Directed by Andrew Dominik. Starring Brad Pitt.
A darkly comic take on the 2008 financial crisis told through the prism of a collection of low life gangsters.
It’s 2008 and as the world financial markets crash, the situation is mirrored in microcosm by a collapse in confidence around mob run card games. Nobody ever robs these games, because although they’re easy pickings, anyone who does is liable to end killed by the mob.
A low life businessman, known as the Squirrel, thinks he has a fool proof way to take down one game, by robbing the card game run by Markie Trattman ( Ray Liotta), because it was robbed once before, by Trattman himself, so the Squirrel figures if its knocked over again, the mob will simply ice Trattman and that’s that… Unfortunately the two low life losers he hires to rob the game (from this point on assume everyone in the film is a low life) are not the sharpest tools in the box, in fact one of them takes stupidity to a whole new level, and whilst the mob don’t discount that Trattman may be behind it all, they bring in Brad Pitt’s enforcer/hired killer Jackie Cogan to make sure.
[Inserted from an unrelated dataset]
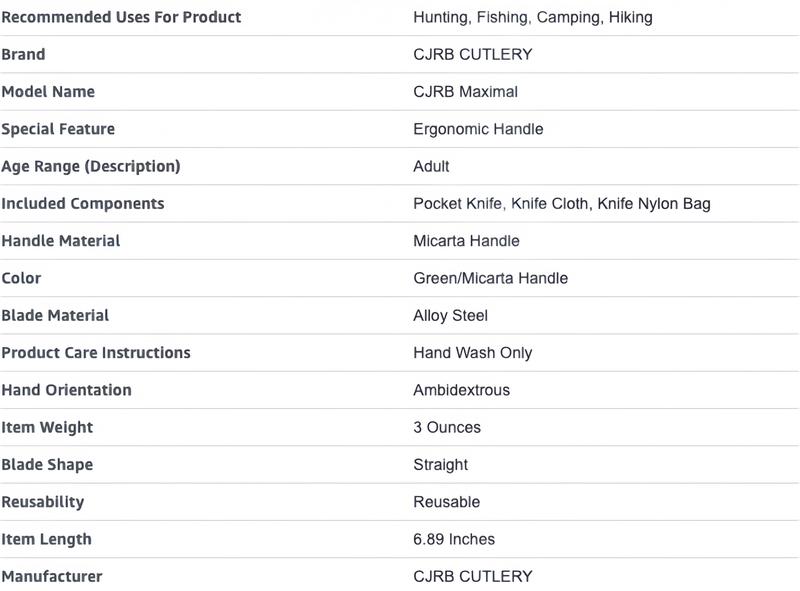Click the "Ergonomic Handle" value text

[x=478, y=129]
At first it might seem an odd fit, those on the bottom rungs of society being used as representatives of a collapse at the highest levels of American business, but for the most part it works well, especially when it’s being subtle. The allusions to gambling, to loss of confidence in the system, the need for Trattman to be seen to be punished, even though he’s not guilty of anything except appearing to be guilty.
The mob is shown as a failing corporate entity, an organisation where every decision needs to be discussed by committee, and Cogan’s contact with the mob isn’t some clichéd wise guy, instead it’s Richard Jenkins’ corporate stooge, more lawyer than mobster. Similarly even what Cogan is being paid to kill those involved has to be negotiated, with the recession hitting the mob the same as everyone else.
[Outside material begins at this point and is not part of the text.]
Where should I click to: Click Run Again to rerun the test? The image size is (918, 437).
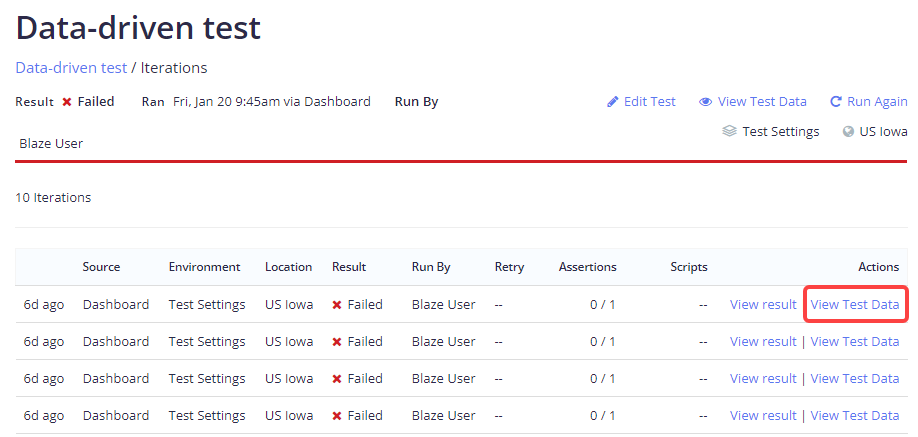coord(877,102)
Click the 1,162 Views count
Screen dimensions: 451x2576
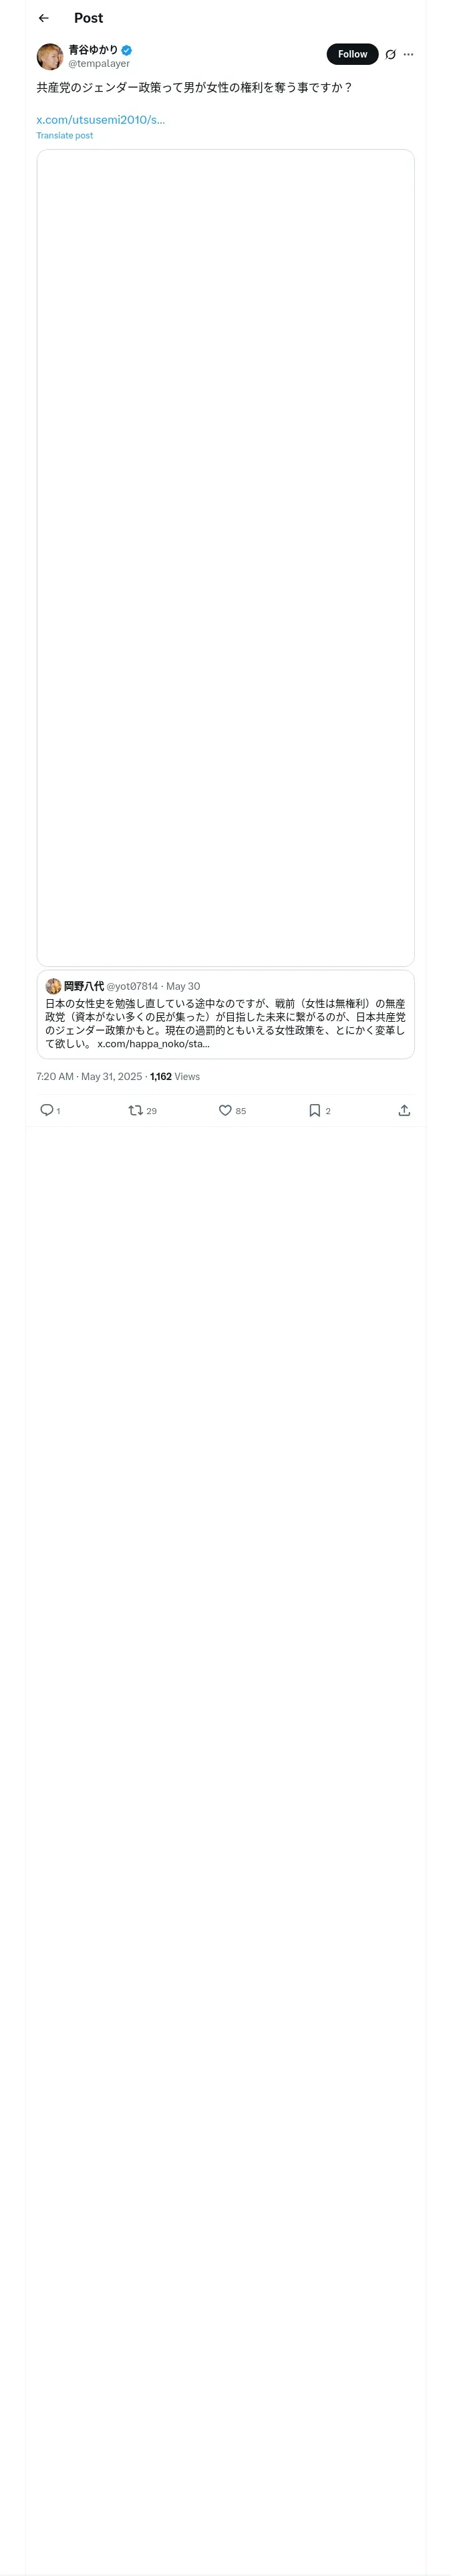tap(175, 1077)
Where the film works less well is when it’s being obvious. George Bush and Barack Obama discuss the crisis endlessly via every TV or radio, and while it keeps the idea in focus that what we’re seeing is a story about the financial crisis, it stretches belief that bottom feeding criminals really listen/watch financial news all the time.
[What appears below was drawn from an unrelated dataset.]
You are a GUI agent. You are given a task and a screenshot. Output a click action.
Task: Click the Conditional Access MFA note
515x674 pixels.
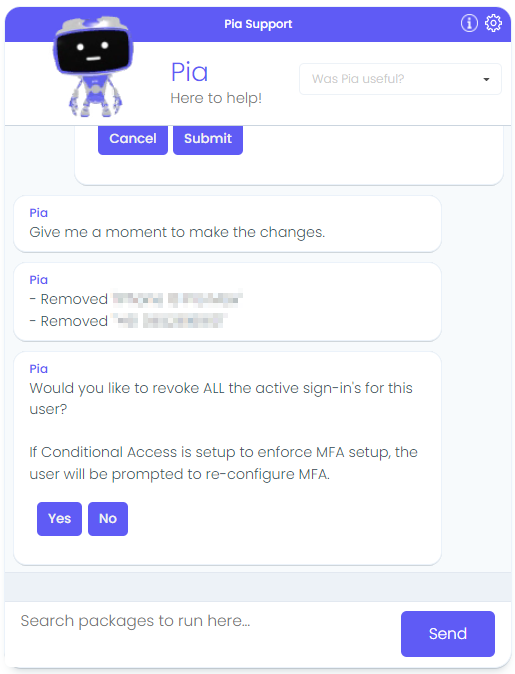pos(224,463)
This isn’t likely to be a film for everyone. For starters it’s brutal, though at times the violence is quite balletic, however I liked this, or rather I appreciated it, it’s nice to see a film that hasn’t been sanitised down to 12A levels. Aside from the violence the pace won’t suit all tastes. The story, such as it is, is wafer thin, and much of the film is taken up with the various characters sitting around sharing war stories, and not all of them seem relevant, although the more you think about it the more James Gandolfini’s washed up mobster can be seen as a metaphor for America, the big shot who’s gone to seed.
Personally I enjoyed this film a lot, Brad Pitt is as good as I’ve seen him in a long time, and whilst I initially worried that this was going to be one of those films where a big star films a few scenes but isn’t really part of the major story, I was pleasantly surprised, and Pitt forms the core of the film, the epitome of the hard working American (yes even as a hired killer) who suddenly finds the recession affects even him.
It takes good writing, direction and acting to make a group of characters, none of whom are pleasant, so eminently watchable, yet this film does it, and I’d have been happy for it to go on longer, that said, that it’s brief is another point in its favour. Too many of those sanitised 12A films are also incredibly bloated.
Despite its violent, dark tone, the film manages to be funny, even though the humour is of the blackest kind, and Brad Pitt’s final scene at the end of the film is absolutely brilliant. Rarely have I seen Hollywood be so brutally honest about what a confidence trick the American Dream actually is. Definitely an unexpected pleasure.